Sarah Rosenthal, an architect at bwdarchitects in Falls Church, Va., loves setting up her drafting table just a foot off the living room floor and doing yoga stretches while her cat, Savina, weaves gently between her arms. In her quest to stay upbeat and creative, she’s inspired by the example of Sir Isaac Newton, who on a trip to the family estate during the Great Plague of London in the mid-1600s pondered the impact of falling apples, leading to his theory of gravity.

“I try to be optimistic and see if I can see any apples falling from my trees,” said Rosenthal, 28. Even so, she thinks working at home is taking a toll on her career development.

“Architecture is a very collaborative process, and right now I feel like I haven’t really grown like I would have in the office” while overhearing her boss on the phone with clients or peeking in on other people’s projects, she said.

Micka gets it: Everything is such a mission now. No tapping a colleague on the shoulder if she has a question after a Zoom meeting. Even a virtual holiday party has been hard to arrange with co-workers spread across time zones. Micka excitedly imagines a return to the office that unfolds a lot like her first day. “People will look at me and say, ‘Who’s that new girl?’ ” she said.

For Hullman, the Northwestern professor, the pandemic has been unexpectedly renewing. Before the pandemic, “I was content to go to the office and meet with my PhD students and sort of give my time away,” she said.

Others’ work and concerns often came before her own. Now her creative juices are flowing.
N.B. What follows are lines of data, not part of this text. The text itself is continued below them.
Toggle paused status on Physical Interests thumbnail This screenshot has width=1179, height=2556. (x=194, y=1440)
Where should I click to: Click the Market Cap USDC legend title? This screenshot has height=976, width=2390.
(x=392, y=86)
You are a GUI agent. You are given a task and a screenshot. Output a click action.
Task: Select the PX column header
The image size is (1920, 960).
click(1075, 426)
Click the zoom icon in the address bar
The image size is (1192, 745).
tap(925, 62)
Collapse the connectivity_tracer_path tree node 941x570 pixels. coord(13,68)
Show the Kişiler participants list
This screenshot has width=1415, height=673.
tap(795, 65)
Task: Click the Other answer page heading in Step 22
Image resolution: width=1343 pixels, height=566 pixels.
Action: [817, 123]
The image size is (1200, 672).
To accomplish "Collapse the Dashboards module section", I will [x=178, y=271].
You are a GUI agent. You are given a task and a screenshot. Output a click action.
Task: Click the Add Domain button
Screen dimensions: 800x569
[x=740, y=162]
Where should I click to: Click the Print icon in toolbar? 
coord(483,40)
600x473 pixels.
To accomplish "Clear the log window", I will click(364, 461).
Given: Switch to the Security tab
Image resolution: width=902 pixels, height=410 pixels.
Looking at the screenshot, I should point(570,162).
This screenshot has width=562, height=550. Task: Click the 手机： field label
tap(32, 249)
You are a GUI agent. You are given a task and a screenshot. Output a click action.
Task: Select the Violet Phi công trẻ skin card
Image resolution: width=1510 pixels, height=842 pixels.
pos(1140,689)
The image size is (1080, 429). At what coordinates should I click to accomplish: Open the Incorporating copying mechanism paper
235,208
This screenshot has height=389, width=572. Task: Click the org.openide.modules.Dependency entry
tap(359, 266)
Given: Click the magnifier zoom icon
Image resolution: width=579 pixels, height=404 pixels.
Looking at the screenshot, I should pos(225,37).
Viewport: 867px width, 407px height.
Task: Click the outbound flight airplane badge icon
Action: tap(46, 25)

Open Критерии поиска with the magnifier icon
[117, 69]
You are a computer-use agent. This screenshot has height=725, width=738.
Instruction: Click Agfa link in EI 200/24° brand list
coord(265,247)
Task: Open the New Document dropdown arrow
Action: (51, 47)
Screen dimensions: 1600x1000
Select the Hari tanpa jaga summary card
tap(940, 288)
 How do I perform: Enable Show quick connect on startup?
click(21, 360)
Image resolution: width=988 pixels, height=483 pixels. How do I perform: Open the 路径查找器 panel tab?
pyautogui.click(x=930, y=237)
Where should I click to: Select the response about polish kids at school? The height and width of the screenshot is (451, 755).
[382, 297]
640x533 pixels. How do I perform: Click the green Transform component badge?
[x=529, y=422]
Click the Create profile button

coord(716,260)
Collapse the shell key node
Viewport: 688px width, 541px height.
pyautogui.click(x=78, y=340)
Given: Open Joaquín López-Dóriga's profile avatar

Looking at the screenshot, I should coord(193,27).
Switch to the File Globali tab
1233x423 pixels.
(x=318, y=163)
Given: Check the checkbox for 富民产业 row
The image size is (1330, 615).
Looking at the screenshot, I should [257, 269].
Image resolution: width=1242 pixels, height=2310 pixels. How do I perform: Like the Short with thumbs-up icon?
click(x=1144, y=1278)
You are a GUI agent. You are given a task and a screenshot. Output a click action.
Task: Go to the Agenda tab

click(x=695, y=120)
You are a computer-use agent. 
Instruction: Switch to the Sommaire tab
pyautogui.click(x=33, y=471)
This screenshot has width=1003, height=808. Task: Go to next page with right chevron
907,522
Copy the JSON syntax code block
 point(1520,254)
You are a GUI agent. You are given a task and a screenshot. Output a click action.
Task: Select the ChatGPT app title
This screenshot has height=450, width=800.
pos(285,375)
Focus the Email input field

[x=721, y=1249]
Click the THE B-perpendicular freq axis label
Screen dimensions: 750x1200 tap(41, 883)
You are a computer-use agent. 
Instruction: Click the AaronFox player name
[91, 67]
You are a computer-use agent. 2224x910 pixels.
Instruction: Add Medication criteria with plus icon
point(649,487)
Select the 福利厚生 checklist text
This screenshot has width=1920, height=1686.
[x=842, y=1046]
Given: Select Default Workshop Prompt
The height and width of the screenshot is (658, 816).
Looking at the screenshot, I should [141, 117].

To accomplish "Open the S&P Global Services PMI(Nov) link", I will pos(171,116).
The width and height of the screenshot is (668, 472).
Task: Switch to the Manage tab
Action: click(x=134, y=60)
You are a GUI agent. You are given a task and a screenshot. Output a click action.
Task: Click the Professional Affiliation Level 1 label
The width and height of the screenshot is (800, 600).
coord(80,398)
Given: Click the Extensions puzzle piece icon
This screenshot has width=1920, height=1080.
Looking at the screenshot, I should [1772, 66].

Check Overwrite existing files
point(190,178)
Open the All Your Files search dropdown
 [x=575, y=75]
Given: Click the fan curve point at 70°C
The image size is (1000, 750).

In the office, she mainly did technical writing. At home, she is immersing herself in publishing op-eds and essays related to her research: “How we represent and communicate uncertainty in data.” Which has turned out to be quite timely. Whether predicting the course of covid-19 or forecasting who would win the presidential election, “people were acting more confident than they should have been, based on the data,” she said. “People really just want an answer. They want to round it up.”

Hullman finds herself sitting not altogether comfortably with the ambiguity of what a return to the office will bring. “What will work look like?” she mused aloud. “I think there is a ton of uncertainty there. I don’t know how to reduce it.”

For her part, she misses her students but hopes to preserve her newfound freedom and creativity by working more frequently from home.

“I guess I’m kind of assuming, or I want to assume,” she said,” that everything will be normal but that I will still have a choice of what to do.”